Creating a *duplicate* table for storing unconfirmed records is DRY? See,
madness!
heck, have 5 tables with the same schema. Modules + other basic meta
programming mean you hardly write an extra line of code, and you don't
compromise your DB design.
We have one app that from a single ~30 line hash generates migrations,
models, blueprints for testing, and code to get seed data into those
tables. If you understand those 30 lines, you understand a large part of
the app.
Say you're building a cart checkout process and you'd like a shipping& payment details
confirmation screen ("Please verify that the following shipping& payment details are
correct"). Would you create a separate record for the order during confirmation, and then
move the order between unconfirmed/confirmed tables once the user finalises the checkout?
sure, why not?
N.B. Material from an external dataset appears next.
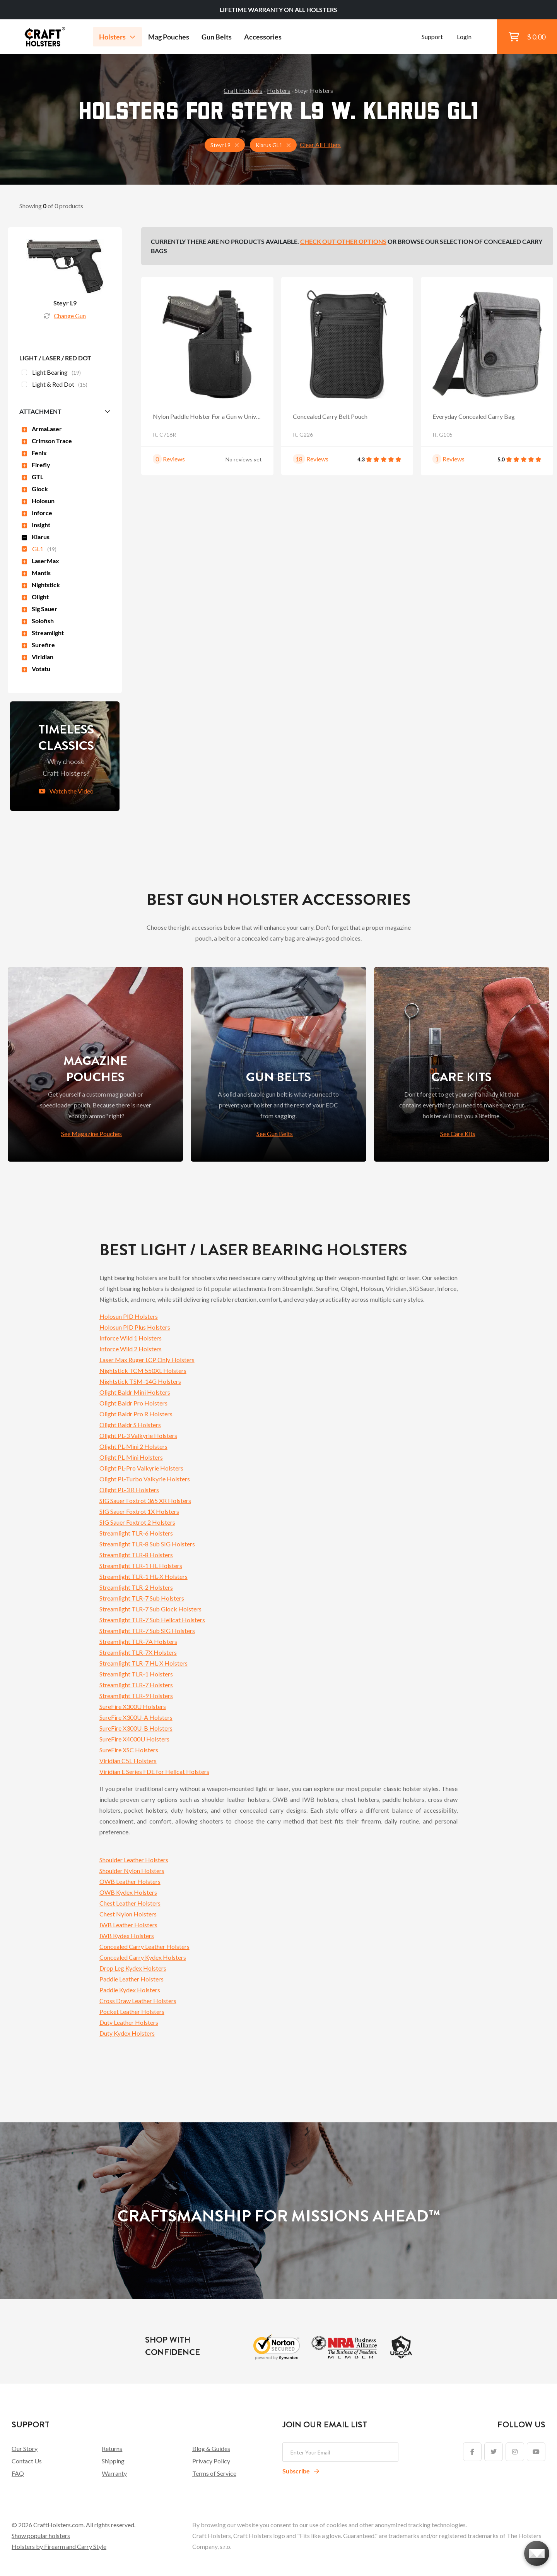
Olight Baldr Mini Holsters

It's easier for my brain - don't need to remember to
scope anything, harder to screw things up (like shipping an unconfirmed
order, or presenting a report to the boss containing unconfirmed
orders), and the code/flow of data is easier to follow. The only "extra"
bit is moving rows between tables - which you solve once and you're done.
Further, the data has very different profiles - unconfirmed orders are
pretty much transient/throw away, where as a confirmed order needs to
stick around.
This becomes *especially* relevant when you start getting more than one
'confirmed_at' type column on your tables.
small, elegant, focused tables. The same way we design models.
Rule of thumb - if a column very rarely needs to be NULLable.